Syndromes and Associations
HPE may be associated with numerous syndromes such as Meckel syndrome, Martin syndrome, Fitch syndrome, Pallister-Hall syndrome, Steinfeld syndrome, hypertelorism and ectrodactyly syndrome, velocardiofacial syndrome, pseudo–trisomy 13 syndrome, Lambotte syndrome, Genoa syndrome, Goldenhar syndrome, acrocallosal syndrome, and Smith-Lemli-Opitz syndrome. Smith-Lemli-Opitz syndrome is due to a deficiency in the final step in the cholesterol biosynthetic pathway, 3β-hydroxy-steroid-Δ -reductase, and cholesterol is an essential part of the SHH signaling network.
Associated Anomalies
Depending on the etiology, either chromosome aberrations or nonchromosomal syndromes, a wide range of associated anomalies have been reported.
Manifestations of Disease
Clinical Presentation
Brain.
In alobar HPE, only a single ventricle (holosphere) of variable size is present, lacking interhemispheric division (see – ). Posteriorly, a membrane usually closes the holosphere. This membrane may bulge dorsally and form a fluid-filled “dorsal sac” ( Fig. 39.1 ). The thalami and corpora striata are undivided across the midline; the olfactory tracts and bulbs and the corpus callosum are always absent ( Fig. 39.2 ).
In semilobar HPE, there are rudimentary cerebral lobes, and an interhemispheric fissure may be present posteriorly ( Fig. 39.3 ). The olfactory tracts and bulbs are absent or hypoplastic, and the corpus callosum is rudimentary.
In lobar HPE, some midline continuity may be present despite a distinct interhemispheric fissure. The olfactory tracts and bulbs may be absent, hypoplastic, or normal. Midline cleavage of the thalami and the corpora striata may be incomplete.
In the middle interhemispheric variant of HPE, the posterior frontal and parietal lobes fail to separate. Hahn and Barnes presented a detailed overview of the neuroimaging features of HPE based on postnatal high-resolution brain MRI studies ( Table 39.1 ).

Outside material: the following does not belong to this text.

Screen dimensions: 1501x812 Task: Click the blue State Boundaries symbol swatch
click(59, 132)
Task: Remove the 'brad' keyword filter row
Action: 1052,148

The HPE spectrum extends further into microforms with interhemispheric separation and only subtle midline brain defects (e.g., agenesis of corpus callosum). Microforms may have normal brains by conventional neuroimaging, but display subtle craniofacial anomalies consistent with a midline defect, including hypotelorism (closely spaced eyes), a flat or sharp nasal bridge, choanal stenosis, or a single maxillary central incisor (SMCI). Recently Solomon et al. presented five cases of microform HPE, four of whom had identified mutations in HPE-associated genes, who all had evidence for above-normal intelligence. This report expands the phenotypic spectrum of holoprosencephaly and is important in the counseling of patient and affected families.
Face.
The primary defect in induction and patterning of the rostral neural tube (basal forebrain, neural crest cells) also leads to variable facial anomalies ( Fig. 39.4 ), which usually are categorized in four main types: (1) cyclopia with a single eye or various degrees of doubling of the eye anlage, with or without proboscis ( Fig. 39.5 ); (2) ethmocephaly with ocular hypotelorism and proboscis located between the eyes; (3) cebocephaly with ocular hypotelorism and single-nostril nose ( Fig. 39.6 ); and (4) median cleft lip/palate (premaxillary agenesis) and ocular hypotelorism ( Fig. 39.7 ).